This is where intelligent leadership (I know, I know…) would have told Marino and Blackburn, “Do what you want, but we’re making this an issue.” Instead, scandals are only useful for gulling the rubes and direct mail fundraising (which are basically the one and the same).
And if you want a Clinton ‘scandal’, here’s a good one (boldface mine):
Thing is, what the US reaped was a fraction of what could have been garnered had the massive tax evasion been fully brought to heel. That failure only increases the debt load every American carries. Why the lack of DOJ prosecutorial enthusiasm against tax cheats and their enabler bankers?
I don’t want to step on too many nuggets, but Secretary of State Clinton stepped in to do the negotiations with UBS. She required UBS to disclose only 4,700 out of 19,000 illegal account holders. Birkenfeld’s curious, as we all might be, as to who made the selection and how, and why the names were never made public. Why was the fine so inadequate compared to long-term profits, and why did DOJ so carelessly offer undeclared account holders anonymity and repeated amnesties?
…In Washington’s small world of startling coincidence, before the negotiated deal UBS only contributed sixty grand to the Clinton Foundation. Afterwards, notes Birkenfeld, it went up by a factor of ten. UBS also partnered with the Foundation providing a low-interest thirty-two million dollar loan for a Foundation program. And President Clinton, the First, earned over a million and a half dollars “for a series of fireside chats with the bank’s Wealth Management Chief Executive, Bob McCann…Bill Clinton’s biggest payday since leaving the office of the Presidency.”

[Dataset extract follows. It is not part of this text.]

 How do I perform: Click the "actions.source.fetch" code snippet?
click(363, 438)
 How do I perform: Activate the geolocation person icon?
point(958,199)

Maybe this too would turn out to be a nothingburger. Instead, between the Republicans’ hatred of taxation, along with their idiotic obsession with all of the wrong things at the IRS, they missed a great opportunity. The tax shelter scandal could have legs, but, again, this requires a commitment to serious governing, not booga booga. Voters would reward GOP and penalize Democrats if real scandals or poor governance were exposed, but bugshit craziness isn’t going to do it outside of the conservative bubble.
Until Republicans take governance seriously, which is to say, not as a way to placate their batshitloonitarians (and hit them up for money), but as an essential role and duty, they will become increasingly irrelevant. After all, it’s clear most Americans aren’t Ayn Rand disciples or supply-siders…
*Of course, a fair number of Republicans come by their batshitloonitarianism honestly.